** start of Text excerpt **
Thursday, March 20, 2008

Keeping your feet on the ground & head above the clouds

A colleague at work whom I greatly respect recently showed me a nice cartoon describing the best type of architect. "One who's feet are on the ground and who's head is above the clouds."  I'm unable to find the image to share, but it looked like a Gary Lawson (Far Side). - I'm sure you can imagine it.  I then got an e-mail today from the head of architecture and noticed a banner image of what appeared to be a courthouse with pillars and it reminded me of the constant battle to avoid the perception of "an ivory tower".

For the past 3 years I've functioned as an "IT Architect".  What exactly does that mean ? - To me, the difference between an architect and a technical engineer is that the engineer's expertise lies with answering the question, "How do yo do THAT ?".  No problem is too complicated, no project has too many moving pieces.  The architect on the other hand might not know HOW to do something, but rather they are who you'd ask, "What would happen if we did THAT?"

Why is it then that "architect" is a such coveted title ?  I realized  over the past couple days that I had an extraordinary sense of inadequacy of knowing how to fix a deep technical issue.  I was very interested in learning about the cause/effect & problem/resolution scenarios, but after returning to my day job today - doing "architecture" felt much more natural.
** end of Text excerpt **
▸ **What to work on**: Continue the blog post above about working as an IT architect, picking up after its final sentence.
** start of Material supplied **
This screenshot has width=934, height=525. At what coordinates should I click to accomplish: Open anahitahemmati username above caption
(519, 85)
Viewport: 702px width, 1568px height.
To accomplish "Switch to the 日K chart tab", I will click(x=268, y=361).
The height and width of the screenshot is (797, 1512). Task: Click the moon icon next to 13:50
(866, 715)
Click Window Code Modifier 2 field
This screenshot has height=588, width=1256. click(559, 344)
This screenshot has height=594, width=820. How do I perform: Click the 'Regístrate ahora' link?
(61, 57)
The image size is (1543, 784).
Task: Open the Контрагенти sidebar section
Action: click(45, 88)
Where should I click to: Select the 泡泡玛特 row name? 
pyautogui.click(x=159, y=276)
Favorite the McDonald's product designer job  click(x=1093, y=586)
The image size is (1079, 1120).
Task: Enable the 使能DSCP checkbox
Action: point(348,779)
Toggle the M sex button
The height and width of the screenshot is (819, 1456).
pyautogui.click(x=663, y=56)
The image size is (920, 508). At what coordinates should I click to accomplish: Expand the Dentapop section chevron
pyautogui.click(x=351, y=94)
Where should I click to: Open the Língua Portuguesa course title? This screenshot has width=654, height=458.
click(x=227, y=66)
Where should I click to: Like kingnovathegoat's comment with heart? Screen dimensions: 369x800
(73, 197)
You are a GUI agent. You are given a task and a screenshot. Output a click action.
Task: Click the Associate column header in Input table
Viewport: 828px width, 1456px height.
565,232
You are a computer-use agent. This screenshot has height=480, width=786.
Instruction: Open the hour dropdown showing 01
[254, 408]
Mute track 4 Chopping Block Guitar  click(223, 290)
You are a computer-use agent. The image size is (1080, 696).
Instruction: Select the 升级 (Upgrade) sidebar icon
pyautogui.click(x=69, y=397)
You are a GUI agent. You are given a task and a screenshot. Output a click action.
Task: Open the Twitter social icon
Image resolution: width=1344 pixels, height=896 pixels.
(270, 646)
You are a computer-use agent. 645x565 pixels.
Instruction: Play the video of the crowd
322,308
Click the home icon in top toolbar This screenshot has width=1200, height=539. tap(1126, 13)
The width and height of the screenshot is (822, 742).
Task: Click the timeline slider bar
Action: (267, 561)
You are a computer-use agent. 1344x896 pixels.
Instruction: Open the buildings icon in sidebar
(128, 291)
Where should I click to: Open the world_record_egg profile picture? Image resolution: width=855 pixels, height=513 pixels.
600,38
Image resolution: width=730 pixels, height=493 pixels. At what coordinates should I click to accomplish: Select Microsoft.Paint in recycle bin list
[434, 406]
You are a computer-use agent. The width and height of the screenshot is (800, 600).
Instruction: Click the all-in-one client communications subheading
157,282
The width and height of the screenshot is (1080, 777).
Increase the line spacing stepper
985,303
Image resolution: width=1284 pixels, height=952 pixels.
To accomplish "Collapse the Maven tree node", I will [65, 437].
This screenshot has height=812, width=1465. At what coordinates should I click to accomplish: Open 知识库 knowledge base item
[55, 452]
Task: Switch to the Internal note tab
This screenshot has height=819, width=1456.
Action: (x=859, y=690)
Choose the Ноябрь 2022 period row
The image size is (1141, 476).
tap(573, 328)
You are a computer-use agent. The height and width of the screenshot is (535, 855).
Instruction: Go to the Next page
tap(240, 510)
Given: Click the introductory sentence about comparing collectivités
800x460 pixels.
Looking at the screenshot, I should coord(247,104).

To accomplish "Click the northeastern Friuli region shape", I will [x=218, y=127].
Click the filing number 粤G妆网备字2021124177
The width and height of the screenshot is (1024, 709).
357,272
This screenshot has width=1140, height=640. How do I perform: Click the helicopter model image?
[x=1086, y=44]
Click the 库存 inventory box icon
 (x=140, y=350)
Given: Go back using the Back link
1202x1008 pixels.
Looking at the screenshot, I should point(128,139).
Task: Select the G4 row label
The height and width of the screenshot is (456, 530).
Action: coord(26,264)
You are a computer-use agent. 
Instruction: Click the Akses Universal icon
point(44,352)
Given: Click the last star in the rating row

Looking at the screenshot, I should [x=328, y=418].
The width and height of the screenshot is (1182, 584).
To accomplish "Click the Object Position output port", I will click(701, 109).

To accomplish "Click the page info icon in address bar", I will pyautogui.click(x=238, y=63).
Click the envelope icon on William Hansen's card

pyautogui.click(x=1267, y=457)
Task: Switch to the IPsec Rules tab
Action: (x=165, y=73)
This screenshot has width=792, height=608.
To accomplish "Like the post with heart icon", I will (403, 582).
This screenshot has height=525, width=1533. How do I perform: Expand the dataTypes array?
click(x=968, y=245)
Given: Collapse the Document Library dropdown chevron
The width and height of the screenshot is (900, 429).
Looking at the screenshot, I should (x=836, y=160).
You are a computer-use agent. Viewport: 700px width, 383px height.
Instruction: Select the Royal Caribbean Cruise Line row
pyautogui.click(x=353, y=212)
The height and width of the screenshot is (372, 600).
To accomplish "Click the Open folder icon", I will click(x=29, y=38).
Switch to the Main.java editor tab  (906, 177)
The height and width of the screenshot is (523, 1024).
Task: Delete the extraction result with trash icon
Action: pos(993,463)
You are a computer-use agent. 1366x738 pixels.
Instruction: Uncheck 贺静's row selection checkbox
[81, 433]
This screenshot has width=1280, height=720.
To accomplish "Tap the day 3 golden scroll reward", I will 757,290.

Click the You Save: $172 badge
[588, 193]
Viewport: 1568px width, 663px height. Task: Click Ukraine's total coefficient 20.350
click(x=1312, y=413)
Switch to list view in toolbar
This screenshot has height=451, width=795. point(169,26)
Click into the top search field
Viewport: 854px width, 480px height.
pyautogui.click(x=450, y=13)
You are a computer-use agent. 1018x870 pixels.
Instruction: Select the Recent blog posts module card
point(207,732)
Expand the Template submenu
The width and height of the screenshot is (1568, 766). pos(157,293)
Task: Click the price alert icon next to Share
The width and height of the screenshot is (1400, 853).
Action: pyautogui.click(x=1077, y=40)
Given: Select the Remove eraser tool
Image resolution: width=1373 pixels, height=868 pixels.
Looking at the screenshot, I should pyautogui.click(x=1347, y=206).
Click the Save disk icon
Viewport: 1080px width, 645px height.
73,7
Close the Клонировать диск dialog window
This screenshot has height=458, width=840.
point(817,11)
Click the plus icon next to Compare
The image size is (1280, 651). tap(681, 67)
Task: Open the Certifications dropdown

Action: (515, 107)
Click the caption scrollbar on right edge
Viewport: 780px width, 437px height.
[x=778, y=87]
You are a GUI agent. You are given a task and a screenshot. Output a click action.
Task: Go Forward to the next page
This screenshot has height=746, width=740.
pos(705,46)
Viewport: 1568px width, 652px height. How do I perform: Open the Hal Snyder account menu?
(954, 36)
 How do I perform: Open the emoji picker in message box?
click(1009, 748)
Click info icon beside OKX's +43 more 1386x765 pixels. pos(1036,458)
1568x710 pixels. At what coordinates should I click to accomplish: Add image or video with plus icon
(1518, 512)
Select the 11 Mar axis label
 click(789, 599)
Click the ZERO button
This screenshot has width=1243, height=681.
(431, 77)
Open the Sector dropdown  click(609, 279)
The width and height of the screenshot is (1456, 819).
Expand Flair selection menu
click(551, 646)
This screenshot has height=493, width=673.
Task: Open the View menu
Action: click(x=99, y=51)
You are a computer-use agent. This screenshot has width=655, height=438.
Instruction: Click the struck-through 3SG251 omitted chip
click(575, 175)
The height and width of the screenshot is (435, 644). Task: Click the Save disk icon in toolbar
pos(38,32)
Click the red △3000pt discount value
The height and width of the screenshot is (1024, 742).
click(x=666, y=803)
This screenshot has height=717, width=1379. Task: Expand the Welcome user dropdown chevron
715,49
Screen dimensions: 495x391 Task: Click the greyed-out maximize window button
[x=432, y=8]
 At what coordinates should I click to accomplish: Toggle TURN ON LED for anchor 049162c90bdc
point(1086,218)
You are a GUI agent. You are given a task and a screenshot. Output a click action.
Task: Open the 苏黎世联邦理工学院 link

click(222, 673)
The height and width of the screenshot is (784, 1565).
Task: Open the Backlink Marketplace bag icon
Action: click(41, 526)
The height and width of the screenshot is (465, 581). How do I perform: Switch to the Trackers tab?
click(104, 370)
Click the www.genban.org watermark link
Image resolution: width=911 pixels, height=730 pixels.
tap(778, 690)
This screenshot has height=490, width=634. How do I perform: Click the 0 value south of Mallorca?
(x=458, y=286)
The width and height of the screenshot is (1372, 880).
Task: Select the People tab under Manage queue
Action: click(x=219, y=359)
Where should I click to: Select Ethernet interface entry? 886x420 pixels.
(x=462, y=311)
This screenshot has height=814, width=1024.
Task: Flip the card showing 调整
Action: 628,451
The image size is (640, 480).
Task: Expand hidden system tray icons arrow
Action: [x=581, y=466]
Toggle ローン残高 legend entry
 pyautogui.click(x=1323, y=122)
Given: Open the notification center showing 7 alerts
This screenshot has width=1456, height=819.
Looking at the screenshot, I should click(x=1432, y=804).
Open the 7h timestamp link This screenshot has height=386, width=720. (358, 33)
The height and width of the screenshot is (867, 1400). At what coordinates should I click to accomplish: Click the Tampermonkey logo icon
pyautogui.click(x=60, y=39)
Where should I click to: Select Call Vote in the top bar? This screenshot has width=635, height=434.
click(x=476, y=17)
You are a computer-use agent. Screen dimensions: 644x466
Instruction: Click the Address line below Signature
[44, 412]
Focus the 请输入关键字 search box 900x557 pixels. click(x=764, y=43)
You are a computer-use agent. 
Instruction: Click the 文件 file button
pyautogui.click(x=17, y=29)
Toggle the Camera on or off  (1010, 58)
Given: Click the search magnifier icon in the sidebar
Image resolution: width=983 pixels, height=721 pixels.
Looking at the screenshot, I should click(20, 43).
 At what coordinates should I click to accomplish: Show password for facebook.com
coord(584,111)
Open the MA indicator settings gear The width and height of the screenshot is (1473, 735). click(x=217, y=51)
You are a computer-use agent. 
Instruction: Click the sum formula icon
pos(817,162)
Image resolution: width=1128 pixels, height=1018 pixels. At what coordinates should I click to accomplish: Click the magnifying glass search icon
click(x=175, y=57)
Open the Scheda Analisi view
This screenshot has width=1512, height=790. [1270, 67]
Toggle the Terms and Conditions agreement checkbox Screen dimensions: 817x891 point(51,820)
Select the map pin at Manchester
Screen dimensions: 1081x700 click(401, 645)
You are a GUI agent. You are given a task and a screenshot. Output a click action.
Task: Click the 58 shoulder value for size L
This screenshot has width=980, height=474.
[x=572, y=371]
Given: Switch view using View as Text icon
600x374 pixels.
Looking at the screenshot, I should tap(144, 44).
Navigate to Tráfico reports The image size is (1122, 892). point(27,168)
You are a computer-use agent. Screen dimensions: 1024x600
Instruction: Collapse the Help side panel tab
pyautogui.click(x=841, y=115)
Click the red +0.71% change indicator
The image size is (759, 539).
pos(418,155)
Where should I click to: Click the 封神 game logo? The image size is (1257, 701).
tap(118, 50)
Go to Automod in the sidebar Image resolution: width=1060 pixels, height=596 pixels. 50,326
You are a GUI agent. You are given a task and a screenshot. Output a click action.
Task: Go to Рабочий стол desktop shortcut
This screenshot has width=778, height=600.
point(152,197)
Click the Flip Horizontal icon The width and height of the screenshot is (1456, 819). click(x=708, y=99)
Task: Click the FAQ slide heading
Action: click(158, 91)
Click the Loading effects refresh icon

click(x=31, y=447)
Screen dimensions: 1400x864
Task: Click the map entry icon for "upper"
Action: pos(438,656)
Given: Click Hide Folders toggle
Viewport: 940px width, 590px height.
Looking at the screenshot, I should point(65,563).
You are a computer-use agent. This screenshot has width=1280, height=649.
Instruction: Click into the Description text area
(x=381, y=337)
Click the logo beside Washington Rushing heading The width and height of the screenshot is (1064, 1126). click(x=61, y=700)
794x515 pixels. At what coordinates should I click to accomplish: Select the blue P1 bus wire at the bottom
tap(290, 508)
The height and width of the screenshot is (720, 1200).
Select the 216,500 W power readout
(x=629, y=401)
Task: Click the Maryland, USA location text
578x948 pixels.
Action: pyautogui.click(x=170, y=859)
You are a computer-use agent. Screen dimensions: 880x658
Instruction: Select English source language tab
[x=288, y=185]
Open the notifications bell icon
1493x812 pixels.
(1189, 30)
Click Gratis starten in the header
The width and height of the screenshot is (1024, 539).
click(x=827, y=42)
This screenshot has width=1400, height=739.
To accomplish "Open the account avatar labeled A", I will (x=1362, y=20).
** end of Material supplied **
▸ **Task result**:
To all those that consider themselves "Engineers" -- and to me, what you consider yourself is what counts, not what your formal title is, I have this to say : If you enjoy your work, if you get pride, satisfaction or or an adrenaline rush solving difficult problems, creating innovative solutions or recognizing that "complexity is just compounded simplicity" (C.Wiggins, 2000) - Don't stop doing what you're great at doing.

I don't want to discourage the architects either.  I love being one (again, because I consider my duties to be consistent with what one does- not because of a title).  I love thinking about the future and how technology will converge, and disaggregate - advance, and decline - face mass adoption and rapid attrition.  The pace of technology change is exhilarating, the impact on our lives astonishing and the benefits to people and their ability to communicate across vast distances awe-inspiring.  Again - the primary emphasis being on "what will happen" vs. "how we will achieve".

Lastly, please don't ever let it be said or implied that architects are 'better' than engineers.  They are just different.  At my company, it has been accepted formally in the HR system that project managers, program managers, engineers, analysts, architects and people managers can all be equivalent in terms of rank/pay/bonus/etc.   I hope everyone is fortunate enough to work in an environment where this parity is equally respected.  Until next time, keep your feet on the ground and your head above the clouds.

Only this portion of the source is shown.